Fancy some Tarantino-style pulp violence, with a ragtag bunch of misfits from the 1970s acting out their violent revenge fantasies on Third Reich remnant Nazis? Well, it seems out that neither Amazon Studios nor a large audience did, because the second season of Hunters, which premieres on Friday, will be its final.
Partly, you’d think, because the original was so tonally inconsistent. Creator David Weil’s urge to invoke the horrors of the Holocaust and then mete out extreme comic punishment was so out of character that he probably only got the green light for a return if he pledged to go completely meshuggeneh and seek down the biggest Nazi of them all. Yes, Adolf Hitler is alive and well in Season 2 of Hunters, and his trademark moustache is greying in South America.
The Hunters, which include Logan Lerman as the complex and traumatised Jonah, Kate Mulvany as a magnificently badass and entirely untrustworthy nun, and Jerrika Hinton as a renegade FBI agent, learn of The Fuhrer’s existence and rally the group to exact the most heinous vengeance conceivable.
‘We find Hitler,’ says Jonah, once mild-mannered, now hirsute and hanging out in European bordellos, ‘and everything we’ve done, everything we’ve become, will have been worth it.’
There are massive geographical markers, a knowing soundtrack (extracted eyes are mounted on a sculpture to a Yiddish rendition of Kelis’s Milkshake), and a remarkable dedication to costuming, period detail, and set pieces – including a brutally humorous Sound Of Music imitation.

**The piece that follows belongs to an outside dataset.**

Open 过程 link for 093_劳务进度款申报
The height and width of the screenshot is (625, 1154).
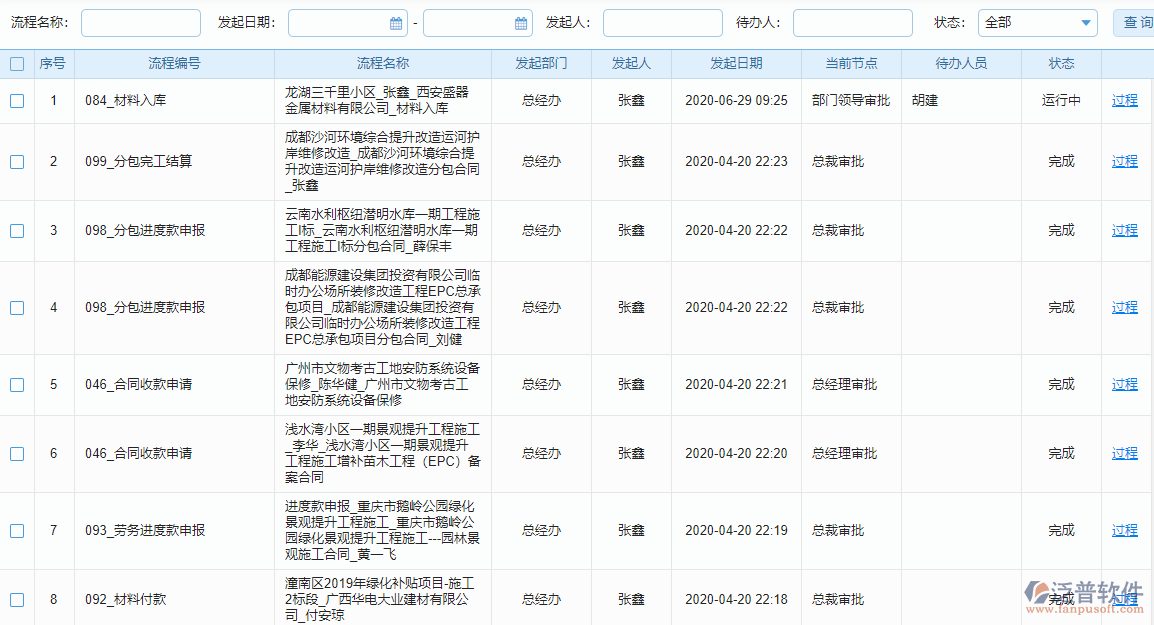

It’s a lot of fun, and because the characters’ motivations were addressed in season one, there are significantly fewer awkward material shifts.
The only awkwardness stems from Al Pacino’s reappearance. Meyer Offerman, as the Hunter-in-Chief, is nothing short of spectacular. But, uh, he was killed in season one by a clunky plot twist. Inserting him here in flashback feels either contractual or opportunistic.
That pretty much sums up Hunters’ dilemma. There are some excellent performances – Jennifer Jason Leigh shines as a newcomer – and the plot is intriguing. But it never truly comes together to form a pleasing whole. That’s probably what Amazon believed as well.